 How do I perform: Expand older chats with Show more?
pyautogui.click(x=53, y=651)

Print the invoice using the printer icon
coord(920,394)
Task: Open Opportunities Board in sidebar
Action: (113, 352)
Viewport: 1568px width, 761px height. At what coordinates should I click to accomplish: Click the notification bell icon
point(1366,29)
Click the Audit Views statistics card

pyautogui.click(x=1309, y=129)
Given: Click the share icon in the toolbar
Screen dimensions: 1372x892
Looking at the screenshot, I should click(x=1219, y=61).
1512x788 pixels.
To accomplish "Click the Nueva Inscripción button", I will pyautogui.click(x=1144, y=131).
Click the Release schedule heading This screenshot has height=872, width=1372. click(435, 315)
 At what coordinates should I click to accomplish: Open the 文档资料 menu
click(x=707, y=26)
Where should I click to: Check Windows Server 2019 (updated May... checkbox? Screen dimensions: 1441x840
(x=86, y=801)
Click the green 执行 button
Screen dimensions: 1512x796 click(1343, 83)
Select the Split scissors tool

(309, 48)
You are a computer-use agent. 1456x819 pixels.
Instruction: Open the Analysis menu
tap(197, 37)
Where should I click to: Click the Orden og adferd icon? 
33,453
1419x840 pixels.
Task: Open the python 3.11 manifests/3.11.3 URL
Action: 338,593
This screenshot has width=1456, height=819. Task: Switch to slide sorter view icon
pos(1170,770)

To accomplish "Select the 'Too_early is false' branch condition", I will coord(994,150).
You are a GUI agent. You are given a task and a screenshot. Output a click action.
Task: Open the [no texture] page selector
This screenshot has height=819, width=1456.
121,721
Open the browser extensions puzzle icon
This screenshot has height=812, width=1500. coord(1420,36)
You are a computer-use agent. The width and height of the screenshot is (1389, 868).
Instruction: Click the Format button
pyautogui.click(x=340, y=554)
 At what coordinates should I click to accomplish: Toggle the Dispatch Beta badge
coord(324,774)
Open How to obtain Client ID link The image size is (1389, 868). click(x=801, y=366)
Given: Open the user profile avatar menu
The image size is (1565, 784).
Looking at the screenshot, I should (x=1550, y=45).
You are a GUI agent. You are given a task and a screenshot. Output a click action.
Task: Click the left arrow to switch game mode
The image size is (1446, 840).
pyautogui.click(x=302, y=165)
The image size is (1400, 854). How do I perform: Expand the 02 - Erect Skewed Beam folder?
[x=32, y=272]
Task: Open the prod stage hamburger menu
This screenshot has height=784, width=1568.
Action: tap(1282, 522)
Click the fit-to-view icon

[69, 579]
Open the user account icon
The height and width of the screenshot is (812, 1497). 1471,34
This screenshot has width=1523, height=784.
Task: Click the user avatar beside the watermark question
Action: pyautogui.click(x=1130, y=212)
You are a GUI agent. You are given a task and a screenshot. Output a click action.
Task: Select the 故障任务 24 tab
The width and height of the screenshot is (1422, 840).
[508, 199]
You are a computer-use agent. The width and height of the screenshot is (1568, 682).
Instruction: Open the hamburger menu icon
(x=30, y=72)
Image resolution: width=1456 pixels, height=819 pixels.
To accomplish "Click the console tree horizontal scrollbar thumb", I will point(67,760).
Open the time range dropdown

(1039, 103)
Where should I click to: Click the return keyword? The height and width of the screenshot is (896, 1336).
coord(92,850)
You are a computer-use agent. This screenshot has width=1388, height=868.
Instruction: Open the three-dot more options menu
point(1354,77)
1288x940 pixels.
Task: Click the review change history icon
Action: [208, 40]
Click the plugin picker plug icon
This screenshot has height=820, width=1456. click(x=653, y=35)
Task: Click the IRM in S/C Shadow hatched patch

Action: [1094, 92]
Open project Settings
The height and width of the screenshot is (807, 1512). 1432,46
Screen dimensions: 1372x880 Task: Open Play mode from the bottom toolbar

Try it
In the listing, find all lines with the string "computer" and copy them.

Exercise result
You are a computer-use agent. 1456x819 pixels.
You are a computer-use agent. The width and height of the screenshot is (1389, 868).
You are a computer-use agent. The width and height of the screenshot is (1568, 682).
You are a computer-use agent. This screenshot has width=1388, height=868.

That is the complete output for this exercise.